**WORK INSTRUCTIONS**
Write the next part of the passage about APOPO's landmine clearance work in Mozambique, picking up after its final sentence.

**PASSAGE PROVIDED**

##########

“APOPO is extremely proud to have played a part in this historical achievement that now allows the people of Mozambique to finally live without the fear of landmines and explosive remnants of war.” - Tess Tewelde, APOPO Head of Mine Action Africa
On the 17th of September 2015, at a ceremony in Maputo, His Excellency Minister Oldemiro Júlio Margues Baloi Minister of Foreign Affairs, declared the country ‘Free of all known landmines’.
APOPO now remains in the country at the request of the National Institute of Demining (IND), to continue providing technical expertise and support capacity for any residual or remaining clearance work such as the former ammunitions store now known as the Malhazine Ecological Park, which Mozambique’s Ministry of Enviroment is transforming into a nature reserve and educational and tourism centre. The Malhazine weapons depot suffered a series of uncontrolled explosions in 2007 that killed and wounded hundreds of people from surrounding communities and scattered bombs, rockets and other explosive material over a large area.
There are currently are 16 mine detection rats supporting the clearance operations and all animals were tested thoroughly before being deployed. APOPO evaluates the performance of all its HeroRATs on a regular basis as per International Mine Action Standards. However, given the diverse nature of the explosive material at Malhazine, it was crucial to make sure the rats were suitable for the job. When the weapons silos exploded, all kinds of hazardous objects were propelled across the area as well as millions of volatile odor compounds. Some of these compounds have evaporated over time but a certain amount remains. This might have negatively influenced the rats' performance because they are trained to detect a specific odor signature (the smell of TNT) and a high concentration of different odor compounds can confuse the rats. However, all 16 MDR showed a very high level of proficiency and have now significantly speeded up clearance operations.
APOPO hopes to ensure clearance and disposal of the explosives within the site by the end of August 2016 to make the area safe for subsequent civil development projects. Clearing Malhazine is significant in terms of sustainable development, the environment, ecotourism and the local economy.

##########

**DATASET RECORDS**
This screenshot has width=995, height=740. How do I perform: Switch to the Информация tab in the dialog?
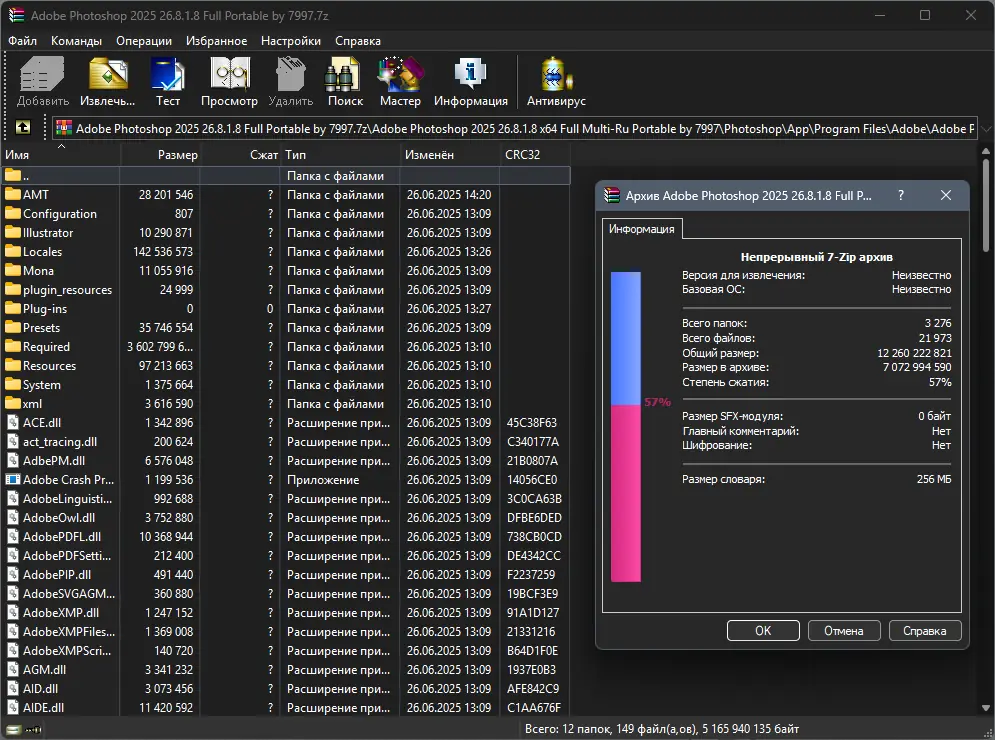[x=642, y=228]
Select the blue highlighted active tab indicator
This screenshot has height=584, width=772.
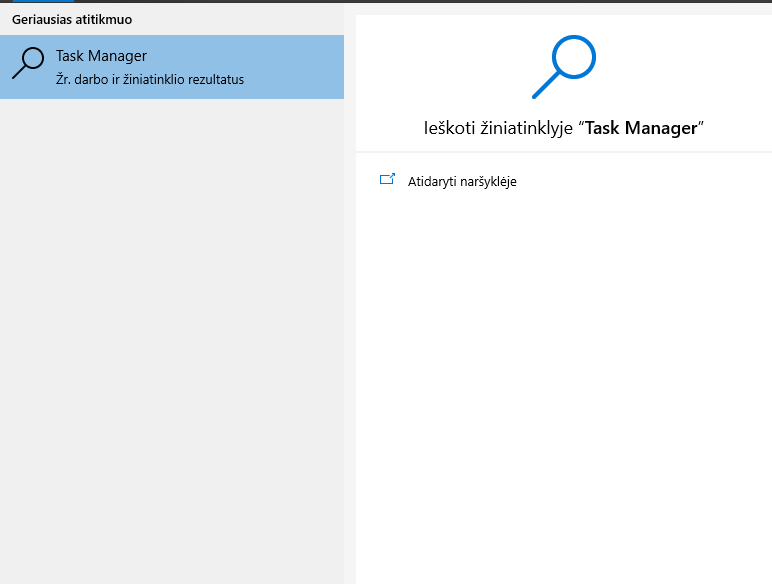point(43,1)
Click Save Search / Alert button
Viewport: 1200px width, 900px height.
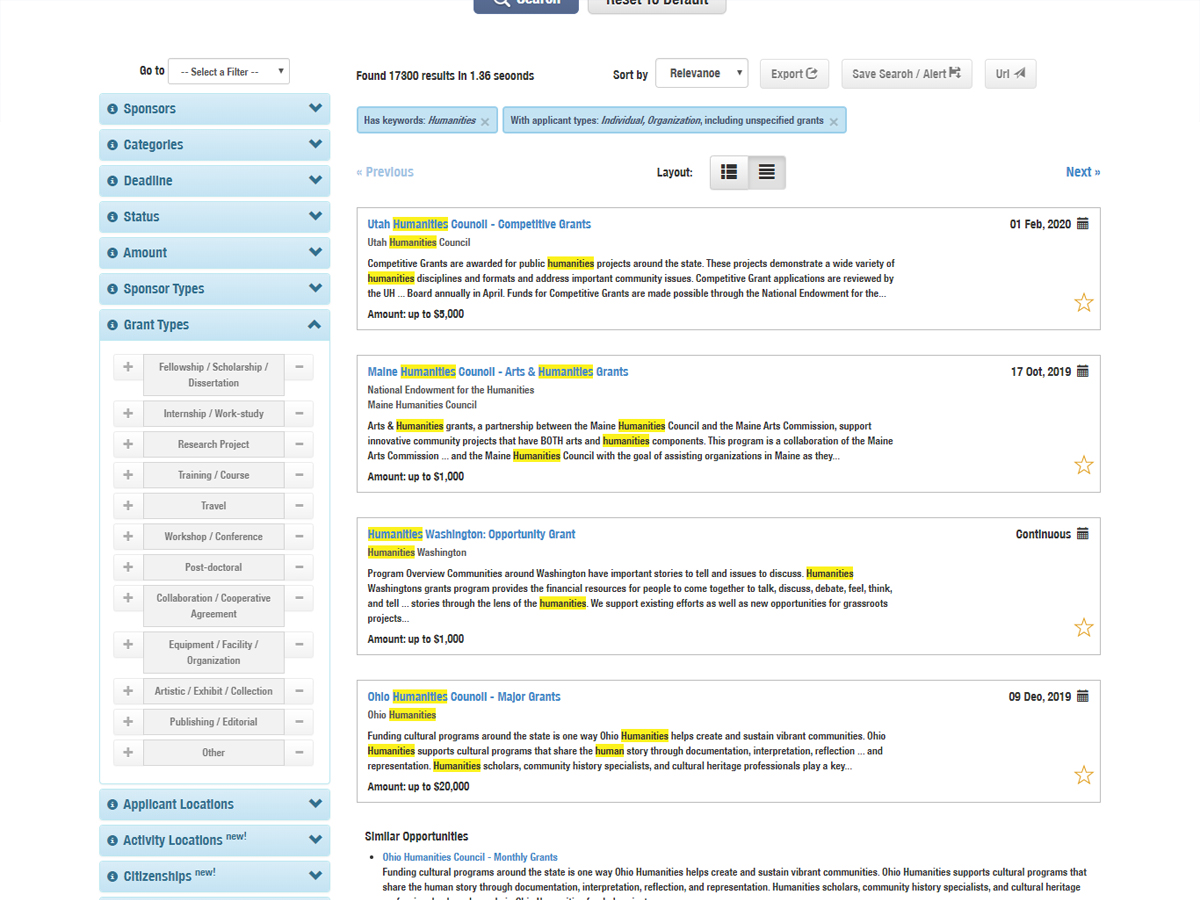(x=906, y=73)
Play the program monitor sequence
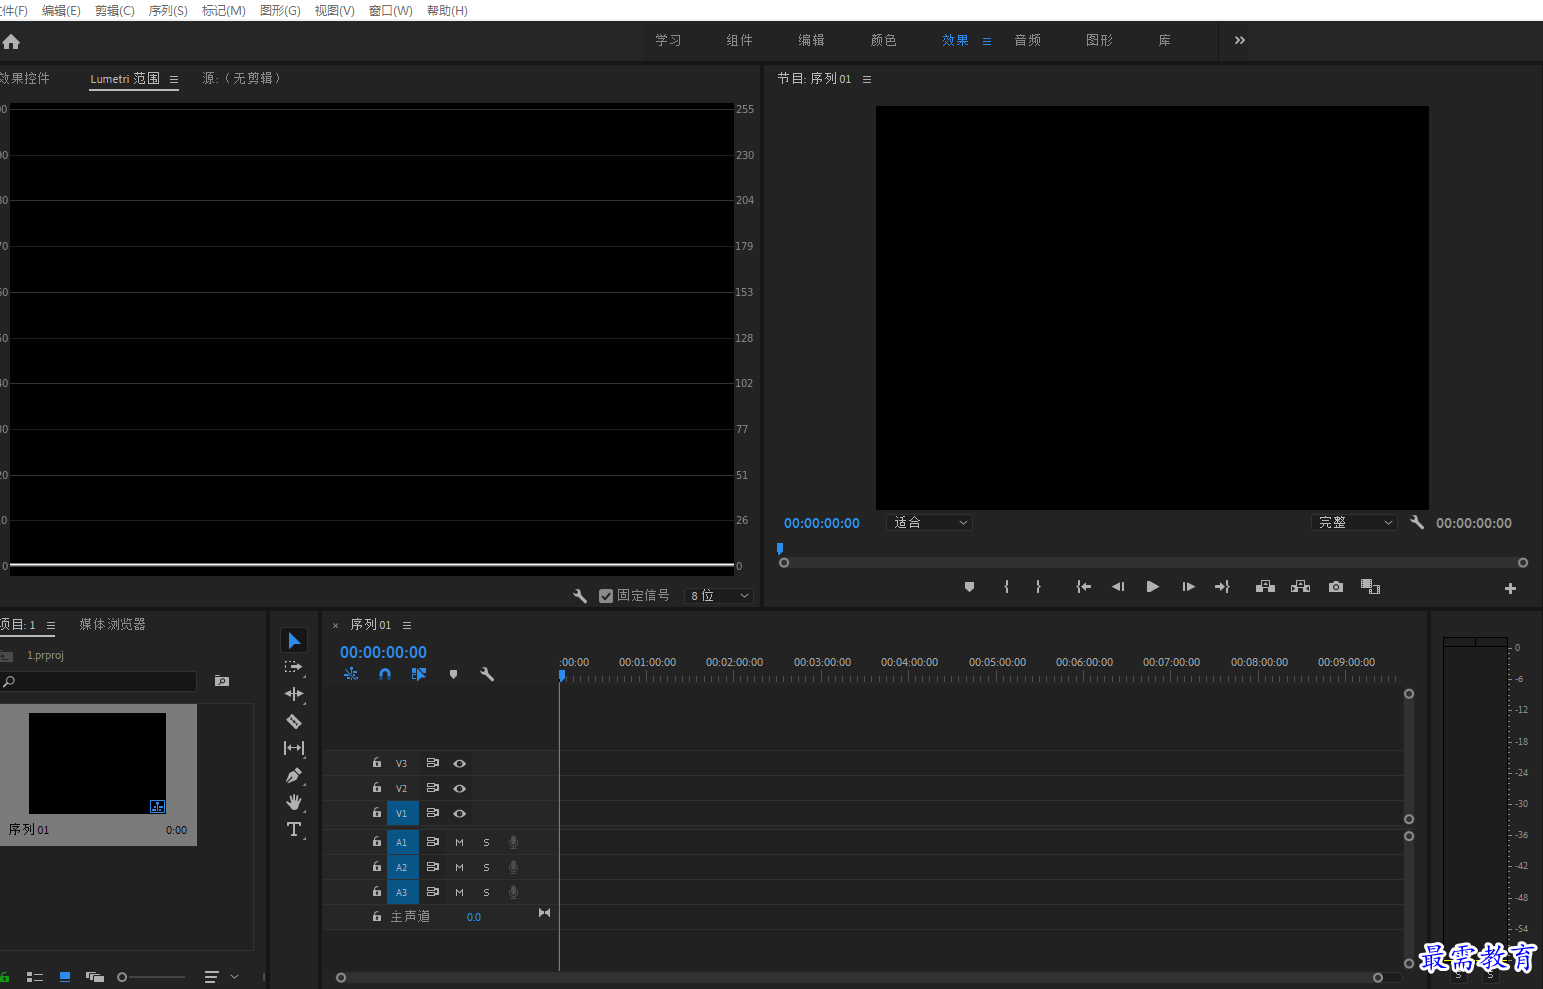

##########

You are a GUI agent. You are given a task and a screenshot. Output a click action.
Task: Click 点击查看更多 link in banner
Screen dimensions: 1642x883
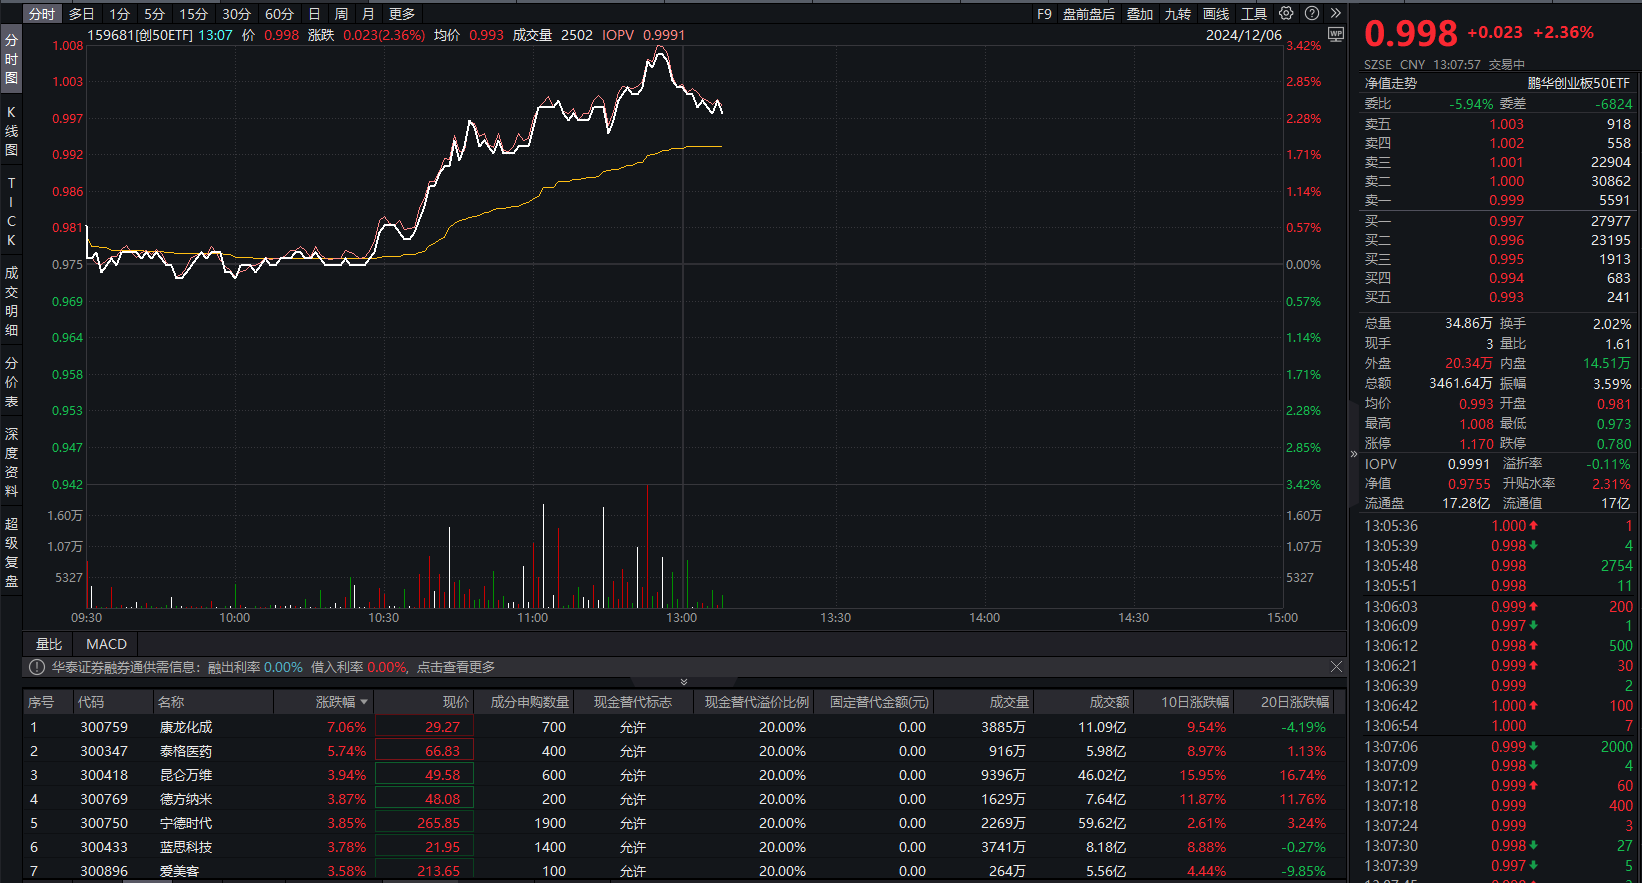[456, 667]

##########

**RESPONSE FOR THIS EXERCISE**
You can support the APOPO Malhazine project here
APOPO IN MOZAMBIQUE SINCE 2008
APOPO has helped rid five provinces from the scourge of these insidious weapons, In the process APOPO has returned safe land for productive use back to communities. Most households in these areas are headed by smallholder farmers who have not been able to use their land to grow crops and sustain their livestock for decades until APOPO released the land. They can now live, work, farm and play without fear.
Mozambique's mine history
Mozambique’s landmine problem was once one of the most severe in the world, with a legacy of landmines and explosive remnants of war from decades of conflict. Tens of thousands of landmines were laid in the country during its 1964-1975 fight for independence and throughout the civil war that followed. All factions used landmines to defend provincial and district towns, roads, airstrips, key bridges, power supply infrastructure and military posts. Although the civil war ended in the early 1990s, landmines and unexploded ordnance have continued to claim lives and hinder development.
APOPO’s work in Mozambique was made possible by the generous support of the governments of Belgium, Flanders, Norway, and Germany; and as an implementing partner of the United Nations Development Programme (UNDP) in Mozambique, APOPO has received UNDP channeled financial support from the Swiss Development Cooperation, Sweden, Australia, and Japan, and independent support from Mitsubishi and Minas de Revuboe. Additionally, APOPO also appreciates its partnership with the Digger Foundation, which allowed APOPO to import one Digger D-3 demining machine to enhance its operational capacity. Finally, APOPO is grateful for its strong collaboration with Mozambique’s National Demining Institute (IND).